Medio mundo está escandalizado por las formas de Elon Musk puestas ahora en evidencia tras la adquisición de Twitter. La tecnología no ha cambiado la naturaleza humana y sigue habiendo buenos y malos empresarios, como hay buenos y malos trabajadores porque en realidad solo hay buenas y malas personas.

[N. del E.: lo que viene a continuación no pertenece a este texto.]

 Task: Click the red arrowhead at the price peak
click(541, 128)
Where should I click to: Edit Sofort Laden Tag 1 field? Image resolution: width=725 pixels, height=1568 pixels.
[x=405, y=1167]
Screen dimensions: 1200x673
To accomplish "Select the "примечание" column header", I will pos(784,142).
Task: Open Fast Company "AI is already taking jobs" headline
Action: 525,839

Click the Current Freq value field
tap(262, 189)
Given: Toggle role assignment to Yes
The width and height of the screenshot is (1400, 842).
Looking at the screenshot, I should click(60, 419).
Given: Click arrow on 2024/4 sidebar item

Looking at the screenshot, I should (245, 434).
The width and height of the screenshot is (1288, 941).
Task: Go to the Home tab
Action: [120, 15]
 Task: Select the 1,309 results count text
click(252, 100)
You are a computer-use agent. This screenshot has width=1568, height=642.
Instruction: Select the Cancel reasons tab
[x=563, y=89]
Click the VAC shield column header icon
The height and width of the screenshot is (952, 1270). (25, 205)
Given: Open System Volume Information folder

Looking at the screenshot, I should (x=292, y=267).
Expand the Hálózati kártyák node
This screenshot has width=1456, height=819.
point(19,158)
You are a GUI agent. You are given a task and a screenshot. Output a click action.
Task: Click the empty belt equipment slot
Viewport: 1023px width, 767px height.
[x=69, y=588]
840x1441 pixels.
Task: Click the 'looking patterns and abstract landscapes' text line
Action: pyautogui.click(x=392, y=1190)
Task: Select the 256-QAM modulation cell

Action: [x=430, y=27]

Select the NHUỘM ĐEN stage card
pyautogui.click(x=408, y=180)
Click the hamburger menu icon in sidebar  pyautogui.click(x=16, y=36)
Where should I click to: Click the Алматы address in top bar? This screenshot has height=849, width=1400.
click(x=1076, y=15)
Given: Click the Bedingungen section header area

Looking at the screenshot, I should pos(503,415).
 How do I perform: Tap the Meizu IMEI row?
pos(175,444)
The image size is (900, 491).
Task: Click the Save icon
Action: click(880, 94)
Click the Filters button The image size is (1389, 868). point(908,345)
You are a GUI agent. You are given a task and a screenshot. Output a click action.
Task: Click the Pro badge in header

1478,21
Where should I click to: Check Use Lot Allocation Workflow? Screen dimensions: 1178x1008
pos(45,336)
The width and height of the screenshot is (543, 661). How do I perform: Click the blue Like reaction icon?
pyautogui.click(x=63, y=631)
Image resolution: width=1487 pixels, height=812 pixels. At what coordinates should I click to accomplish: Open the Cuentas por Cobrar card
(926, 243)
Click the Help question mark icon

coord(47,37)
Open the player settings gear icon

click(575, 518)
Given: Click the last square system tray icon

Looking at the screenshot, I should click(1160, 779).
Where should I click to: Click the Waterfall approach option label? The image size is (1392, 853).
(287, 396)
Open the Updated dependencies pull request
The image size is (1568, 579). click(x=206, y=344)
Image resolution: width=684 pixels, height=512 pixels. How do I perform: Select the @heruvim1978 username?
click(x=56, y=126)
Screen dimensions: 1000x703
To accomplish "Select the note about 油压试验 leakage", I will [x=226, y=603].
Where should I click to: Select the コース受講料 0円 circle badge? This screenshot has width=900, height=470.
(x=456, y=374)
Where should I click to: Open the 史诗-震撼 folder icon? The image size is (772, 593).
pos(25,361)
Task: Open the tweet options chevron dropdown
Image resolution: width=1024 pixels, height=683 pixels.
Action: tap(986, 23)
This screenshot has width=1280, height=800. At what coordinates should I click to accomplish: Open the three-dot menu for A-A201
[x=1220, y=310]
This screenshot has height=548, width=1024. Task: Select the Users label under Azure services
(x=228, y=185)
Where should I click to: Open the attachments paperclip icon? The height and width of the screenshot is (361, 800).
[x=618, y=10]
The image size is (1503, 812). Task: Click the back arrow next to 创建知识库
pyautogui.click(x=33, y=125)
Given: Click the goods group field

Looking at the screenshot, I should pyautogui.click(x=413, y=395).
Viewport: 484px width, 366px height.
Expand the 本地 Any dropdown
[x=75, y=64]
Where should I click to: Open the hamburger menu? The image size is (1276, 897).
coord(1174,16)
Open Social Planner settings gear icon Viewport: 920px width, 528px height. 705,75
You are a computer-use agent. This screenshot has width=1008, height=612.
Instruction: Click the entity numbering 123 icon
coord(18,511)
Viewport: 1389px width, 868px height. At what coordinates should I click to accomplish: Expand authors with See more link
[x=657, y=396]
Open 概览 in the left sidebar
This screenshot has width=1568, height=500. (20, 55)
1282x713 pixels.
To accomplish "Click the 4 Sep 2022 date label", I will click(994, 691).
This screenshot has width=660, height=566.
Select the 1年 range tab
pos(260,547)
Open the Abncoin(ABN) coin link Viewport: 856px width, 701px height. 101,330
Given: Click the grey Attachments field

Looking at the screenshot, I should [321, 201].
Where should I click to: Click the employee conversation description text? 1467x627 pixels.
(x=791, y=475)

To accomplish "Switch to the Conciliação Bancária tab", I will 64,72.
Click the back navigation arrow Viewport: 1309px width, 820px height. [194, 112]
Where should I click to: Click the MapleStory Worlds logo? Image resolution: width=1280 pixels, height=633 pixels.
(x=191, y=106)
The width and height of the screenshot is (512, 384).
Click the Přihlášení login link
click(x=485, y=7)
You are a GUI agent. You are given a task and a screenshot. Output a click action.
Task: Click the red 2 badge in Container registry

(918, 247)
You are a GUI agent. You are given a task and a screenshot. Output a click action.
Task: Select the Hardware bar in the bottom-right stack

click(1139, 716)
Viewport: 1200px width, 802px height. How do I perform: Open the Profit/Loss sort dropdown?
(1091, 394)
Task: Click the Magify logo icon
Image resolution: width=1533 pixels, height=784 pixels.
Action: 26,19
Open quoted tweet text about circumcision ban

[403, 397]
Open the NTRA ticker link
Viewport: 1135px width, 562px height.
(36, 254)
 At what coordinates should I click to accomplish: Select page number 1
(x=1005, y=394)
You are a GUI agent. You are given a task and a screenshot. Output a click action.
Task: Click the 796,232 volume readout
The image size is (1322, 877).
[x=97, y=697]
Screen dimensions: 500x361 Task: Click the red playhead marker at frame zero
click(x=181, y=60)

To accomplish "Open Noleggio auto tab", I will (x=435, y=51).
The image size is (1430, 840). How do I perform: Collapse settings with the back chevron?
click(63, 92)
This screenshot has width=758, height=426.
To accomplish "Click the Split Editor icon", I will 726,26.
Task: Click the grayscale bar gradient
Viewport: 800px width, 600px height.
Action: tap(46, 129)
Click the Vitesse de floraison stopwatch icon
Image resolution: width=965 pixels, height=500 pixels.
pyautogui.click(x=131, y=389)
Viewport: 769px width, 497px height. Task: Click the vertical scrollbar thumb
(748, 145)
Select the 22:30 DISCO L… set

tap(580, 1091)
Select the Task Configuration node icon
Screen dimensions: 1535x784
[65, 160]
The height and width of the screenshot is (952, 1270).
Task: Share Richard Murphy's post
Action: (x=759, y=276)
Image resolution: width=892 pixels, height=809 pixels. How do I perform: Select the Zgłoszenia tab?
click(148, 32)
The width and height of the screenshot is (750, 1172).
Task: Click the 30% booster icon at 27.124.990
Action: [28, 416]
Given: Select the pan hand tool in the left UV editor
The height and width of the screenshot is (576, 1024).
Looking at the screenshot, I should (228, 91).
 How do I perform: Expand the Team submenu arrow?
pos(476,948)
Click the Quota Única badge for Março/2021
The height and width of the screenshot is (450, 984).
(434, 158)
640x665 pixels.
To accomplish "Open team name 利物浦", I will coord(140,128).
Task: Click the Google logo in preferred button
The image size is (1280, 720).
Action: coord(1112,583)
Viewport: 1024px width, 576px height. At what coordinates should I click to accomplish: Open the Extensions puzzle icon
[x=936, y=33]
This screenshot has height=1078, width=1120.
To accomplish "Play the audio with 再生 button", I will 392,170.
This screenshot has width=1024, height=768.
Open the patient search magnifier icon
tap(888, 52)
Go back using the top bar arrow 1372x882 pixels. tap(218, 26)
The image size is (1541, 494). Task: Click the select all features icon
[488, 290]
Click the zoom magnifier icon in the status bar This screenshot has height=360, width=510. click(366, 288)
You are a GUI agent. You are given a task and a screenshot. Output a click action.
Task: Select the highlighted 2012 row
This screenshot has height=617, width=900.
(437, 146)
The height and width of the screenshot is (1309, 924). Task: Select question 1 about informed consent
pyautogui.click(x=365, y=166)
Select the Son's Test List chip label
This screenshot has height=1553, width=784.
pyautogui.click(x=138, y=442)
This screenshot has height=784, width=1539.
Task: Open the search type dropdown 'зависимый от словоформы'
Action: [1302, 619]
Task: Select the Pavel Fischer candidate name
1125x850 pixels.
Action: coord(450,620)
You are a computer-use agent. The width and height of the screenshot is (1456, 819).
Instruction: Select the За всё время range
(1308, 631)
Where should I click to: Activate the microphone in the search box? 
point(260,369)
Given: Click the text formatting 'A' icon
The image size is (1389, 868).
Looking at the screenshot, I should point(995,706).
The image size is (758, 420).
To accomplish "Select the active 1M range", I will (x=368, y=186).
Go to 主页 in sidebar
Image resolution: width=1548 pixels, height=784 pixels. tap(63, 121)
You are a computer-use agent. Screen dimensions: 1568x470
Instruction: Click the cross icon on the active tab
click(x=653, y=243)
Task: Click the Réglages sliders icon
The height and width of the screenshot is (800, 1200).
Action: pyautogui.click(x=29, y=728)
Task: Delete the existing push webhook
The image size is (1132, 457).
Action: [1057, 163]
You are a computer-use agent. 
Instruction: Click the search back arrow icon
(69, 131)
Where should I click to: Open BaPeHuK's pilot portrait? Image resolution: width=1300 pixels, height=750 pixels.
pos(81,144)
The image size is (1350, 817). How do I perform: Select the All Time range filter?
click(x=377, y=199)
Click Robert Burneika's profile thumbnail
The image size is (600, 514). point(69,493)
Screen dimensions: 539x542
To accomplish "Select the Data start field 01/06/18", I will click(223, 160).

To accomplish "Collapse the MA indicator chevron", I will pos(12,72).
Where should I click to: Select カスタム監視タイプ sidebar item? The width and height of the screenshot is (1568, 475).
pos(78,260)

Poco a poco nos vamos cayendo del guindo y descubrimos qué hay detrás de los gigantes tecnológicos, ni más ni menos que las mismas intenciones monopolísticas que animaron a los grandes empresarios de comienzos del siglo pasado, la misma obsesión por acapararlo todo y el mismo desinterés por las consecuencias de sus actos; el fin, ser más rico, justifica todos los medios. Parece que los estadounidenses entienden que la mejor competencia es la que no existe y en cuanto pueden se quedan solos en el mercado. En Estados Unidos llevan años legislando contra los moponopolios, ni más ni menos que desde la ley Sherman de 1890. A comienzos del siglo pasado, el Tribunal Supremo norteamericano ordenó desmembrar la todo poderosa Standard Oil de Rockefeller en 34 empresas, que luego dieron origen al oligopolio del petróleo norteamericano de las “siete hermanas”. Luego fue desmembrada la gran empresa de telecomunicaciones, la ATT, e incluso IBM tuvo que ceder negocios y patentes. Lo especial es que ahora el monopolio al que aspiran los gigantes tecnológicos es mundial.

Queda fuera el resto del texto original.